Filed under Bargain, Budget, Clothing, Frugal, Saving money, shopping

4 responses to “Sweatshops

  1. It does trouble me, but my main problem is that you can’t be sure that by paying more, you get a non-sweatshop item. I just try to do my best to make sure every item of clothing gets wore and appreciated.

  2. There’s no perfect answer, but I try to check the country that it was made in. No matter how broke I am, I won’t buy from India– a heft portion of their garment industry relies on child slave labor wherein the children do not survive to adulthood. China may occasionally have issues with prison labor pop up, but it’s actually the best place I’ve found out of the countries who manufacture lots of cheap textiles. I highly recommend checking Factory Girls out of the library– a lot of Chinese factory workers are a lot better treated than we in the west treated our own factory workers a century and a half ago. Chinese factory girls also often get the chance to seek out educational opportunities, and see promotions/advancement/social mobility as entirely possible. They’re usually out to either a) become management or b) save up enough to buy a business in their home village.
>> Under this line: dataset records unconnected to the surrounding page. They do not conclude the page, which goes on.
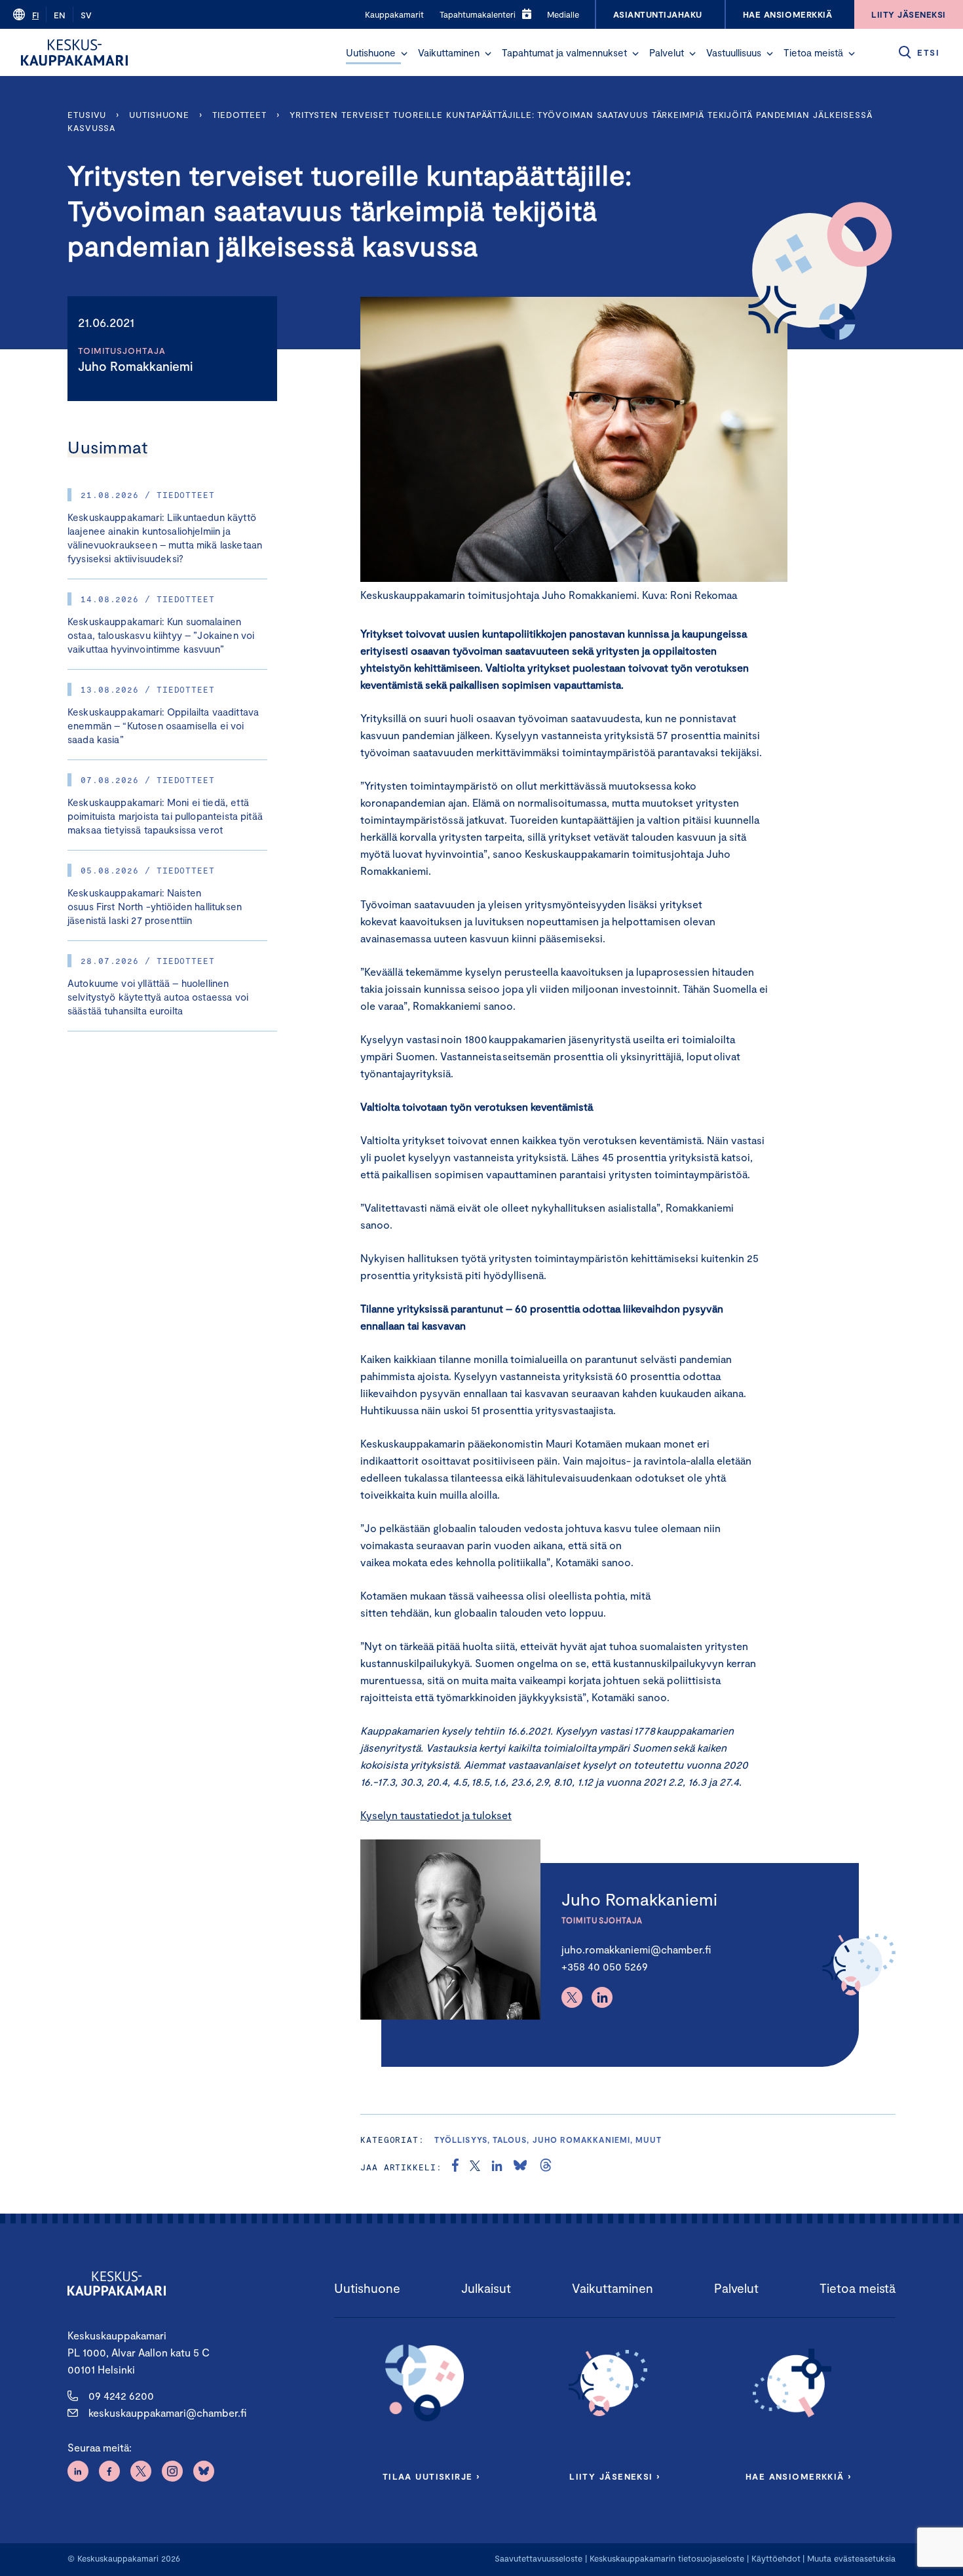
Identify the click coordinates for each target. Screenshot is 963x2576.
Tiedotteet (239, 114)
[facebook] (455, 2167)
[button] (404, 53)
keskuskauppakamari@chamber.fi (167, 2412)
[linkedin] (496, 2167)
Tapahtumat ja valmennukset (564, 52)
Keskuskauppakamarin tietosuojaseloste (665, 2558)
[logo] (74, 52)
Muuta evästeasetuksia (851, 2558)
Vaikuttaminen (449, 52)
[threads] (546, 2167)
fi (35, 15)
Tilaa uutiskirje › (431, 2476)
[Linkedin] (602, 1997)
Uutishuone (371, 52)
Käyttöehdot (776, 2558)
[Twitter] (571, 1997)
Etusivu (86, 114)
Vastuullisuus (733, 52)
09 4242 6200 (121, 2395)
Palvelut (666, 52)
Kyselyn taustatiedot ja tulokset (436, 1815)
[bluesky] (520, 2167)
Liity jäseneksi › (614, 2476)
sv (86, 15)
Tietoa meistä (813, 52)
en (60, 15)
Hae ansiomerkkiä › (799, 2476)
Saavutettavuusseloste (538, 2558)
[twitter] (475, 2167)
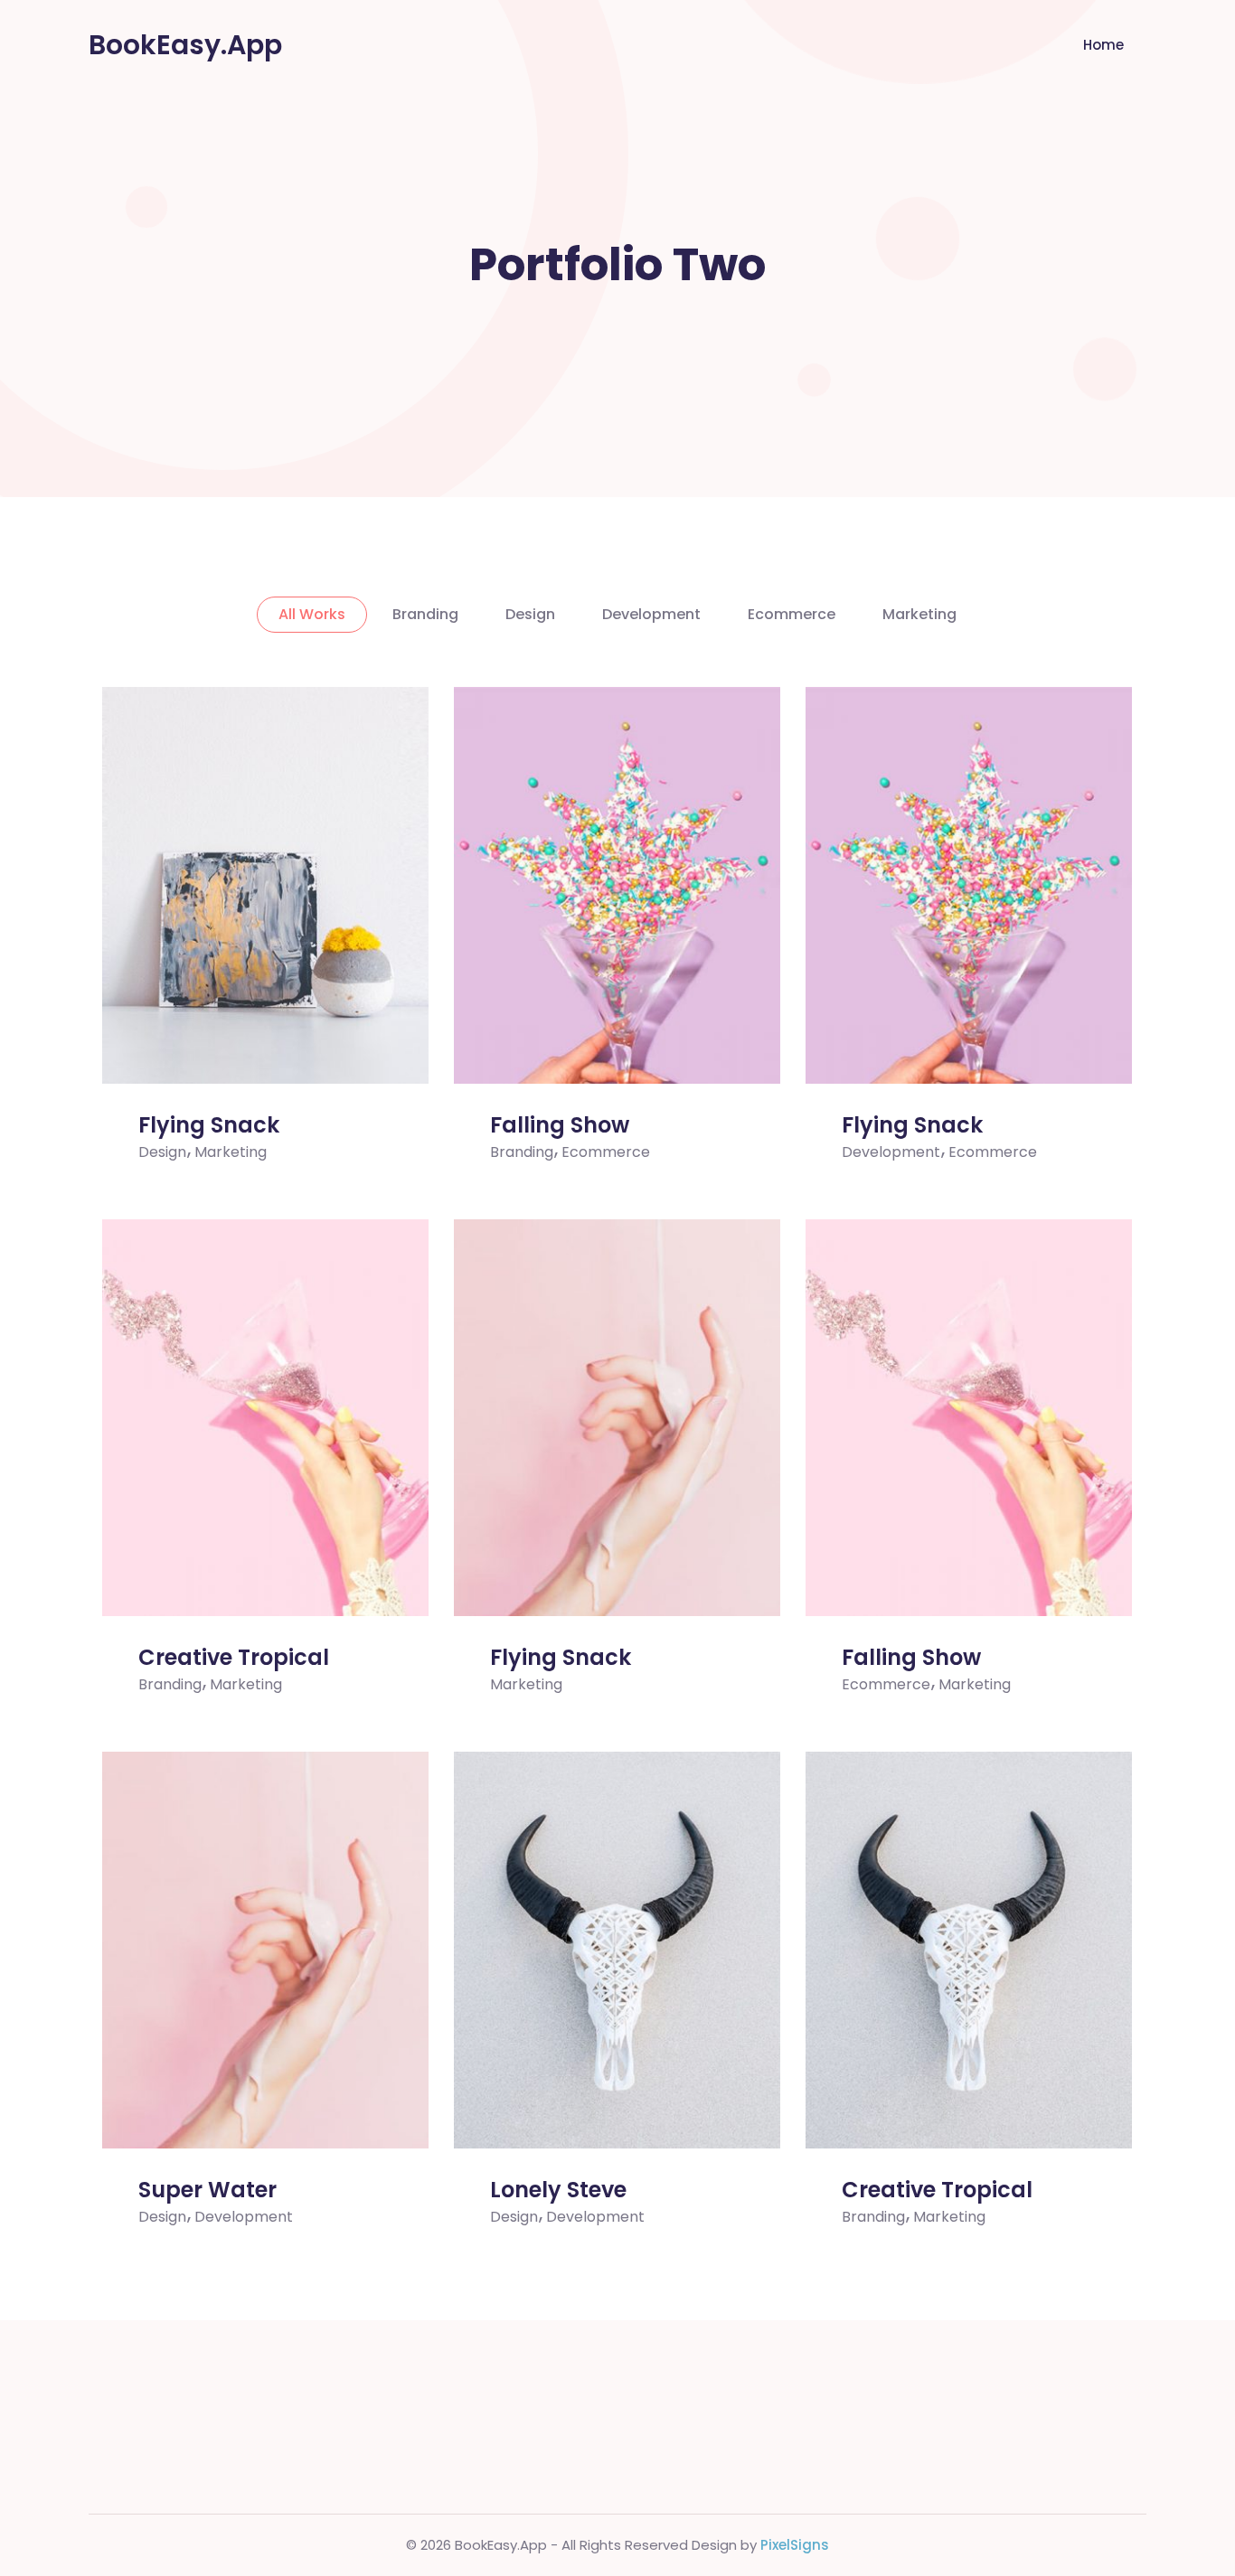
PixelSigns (794, 2544)
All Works (311, 614)
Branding (425, 614)
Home (1103, 44)
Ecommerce (791, 614)
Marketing (919, 614)
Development (651, 614)
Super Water (207, 2190)
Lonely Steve (558, 2190)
    By contrast, Planet of Slums convinced me never to buy Indian textiles or glassware again. If you’re particularly concerned about the state of labor in the world, then the one book that you need to read– above all others– is Disposable People. The author turned his report on the state of global slavery to the UN into a book anyone can read, digest, and use to change their purchasing habits. If you were within the US, I’d also recommend Reefer Madness for its extensive chapter on labor (some of it quite non-consenting) in California strawberry farms.

    Bottom line– in this economy, you probably won’t be able to eliminate slavery from your purchases entirely. You can minimize the chance that the item you’ve purchased was made by forced labor, and do so without breaking the bank. If you’ve done your due diligence, you’ve got nothing to be ashamed of.